### ÉNONCÉ A
Recopiez l'extrait sur le devoir de mise en garde, depuis « 8. Pour rejeter » jusqu'à « chance est nulle. » inclus.
### ÉNONCÉ B
D'après l'extrait sur le devoir de mise en garde, quelle conclusion l'arrêt tire-t-il au sujet de la perte de chance ?
### ÉNONCÉ C
Rédigez la suite de l'extrait sur le devoir de mise en garde, à partir de l'endroit où il s'interrompt.

### EXTRAIT DU DOCUMENT

7. Il résulte de ce texte qu'un établissement de crédit est tenu, lors de la conclusion d'un contrat de prêt, à un devoir de mise en garde à l'égard d'un emprunteur non averti, au regard des capacités financières de celui-ci et des risques de l'endettement né de l'octroi du prêt. Le préjudice de la caution consécutif au manquement d'un établissement de crédit à son devoir de mise en garde à l'égard de l'emprunteur non averti consiste dans la perte de la chance que l'emprunteur renonce au prêt et qu'elle ne s'engage donc pas comme caution, évitant ainsi le risque qu'on lui demande de payer la dette garantie.

8. Pour rejeter la demande de dommages-intérêts de M. [B] pour manquement par la banque à son obligation de mise en garde à l'égard de l'emprunteur, l'arrêt, après avoir relevé le manquement de la banque à son obligation de mise en garde de la caution, retient que ce manquement a fait perdre à M. [B] une chance de ne pas s'engager en qualité de caution du prêt litigieux, mais que l'octroi du prêt étant conditionné par l'engagement de caution du dirigeant de la société et ce crédit étant affecté au financement de l'acquisition du droit au bail, en vue de l'obtention d'un local pour l'exercice de l'activité de cette société nouvellement immatriculée, M. [B], en sa qualité de dirigeant, ne pouvait pas ne pas cautionner ce prêt. L'arrêt en déduit que la perte de chance est nulle.

### INFORMATIONS FOURNIES
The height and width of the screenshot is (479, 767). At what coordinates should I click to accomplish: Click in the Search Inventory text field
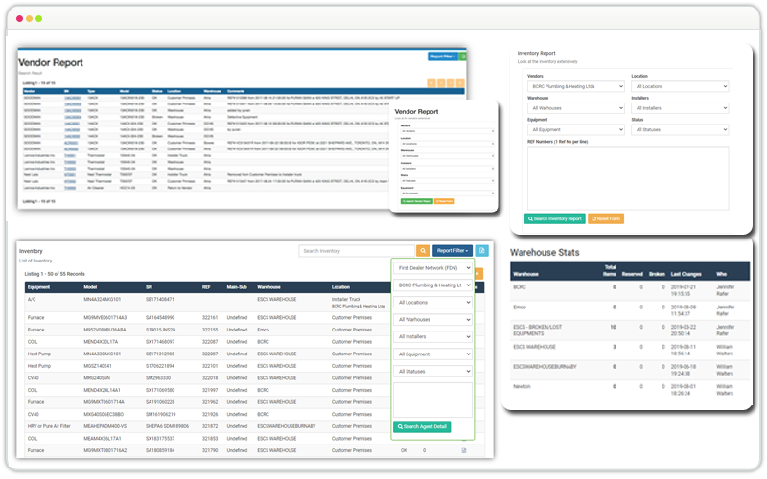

### RÉPONSE A
8. Pour rejeter la demande de dommages-intérêts de M. [B] pour manquement par la banque à son obligation de mise en garde à l'égard de l'emprunteur, l'arrêt, après avoir relevé le manquement de la banque à son obligation de mise en garde de la caution, retient que ce manquement a fait perdre à M. [B] une chance de ne pas s'engager en qualité de caution du prêt litigieux, mais que l'octroi du prêt étant conditionné par l'engagement de caution du dirigeant de la société et ce crédit étant affecté au financement de l'acquisition du droit au bail, en vue de l'obtention d'un local pour l'exercice de l'activité de cette société nouvellement immatriculée, M. [B], en sa qualité de dirigeant, ne pouvait pas ne pas cautionner ce prêt. L'arrêt en déduit que la perte de chance est nulle.

### RÉPONSE B
L'arrêt en déduit que la perte de chance est nulle.

### RÉPONSE C
9. En se déterminant ainsi, sans rechercher, ainsi qu'il lui était demandé, si, dûment mis en garde, M. [B], en sa qualité de dirigeant de la société emprunteuse, n'aurait pas renoncé à l'opération garantie et, par conséquent, si, en sa qualité de caution, il n'avait pas perdu une chance d'éviter, en ne se rendant pas caution, le risque qu'on lui demande de payer la dette garantie, la cour d'appel a privé sa décision de base légale.

PAR CES MOTIFS, sans qu'il y ait lieu de statuer sur le dernier grief, la Cour :

CASSE ET ANNULE, en toutes ses dispositions, l'arrêt rendu le 5 septembre 2019, entre les parties, par la cour d'appel de Grenoble ;

Remet l'affaire et les parties dans l'état où elles se trouvaient avant cet arrêt et les renvoie devant la cour d'appel de Chambéry ;

Condamne la société Intrum Debt Finance, anciennement dénommée Intrum Justitia Debt Finance, venant aux droits de la société Le Crédit lyonnais, aux dépens ;

En application de l'article 700 du code de procédure civile, rejette la demande formée par la société Intrum Debt Finance, anciennement dénommée Intrum Justitia Debt Finance, venant aux droits de la société Le Crédit lyonnais, et la condamne à payer à M. [B] la somme de 3 000 euros ;

Dit que sur les diligences du procureur général près la Cour de cassation, le présent arrêt sera transmis pour être transcrit en marge ou à la suite de l'arrêt cassé ;

Ainsi fait et jugé par la Cour de cassation, chambre commerciale, financière et économique, et prononcé par le président en son audience publique du neuf mars deux mille vingt-deux.

MOYENS ANNEXES au présent arrêt :

Moyens produits par la SARL Boré, Salve de Bruneton et Mégret, avocat aux Conseils, pour M. [B].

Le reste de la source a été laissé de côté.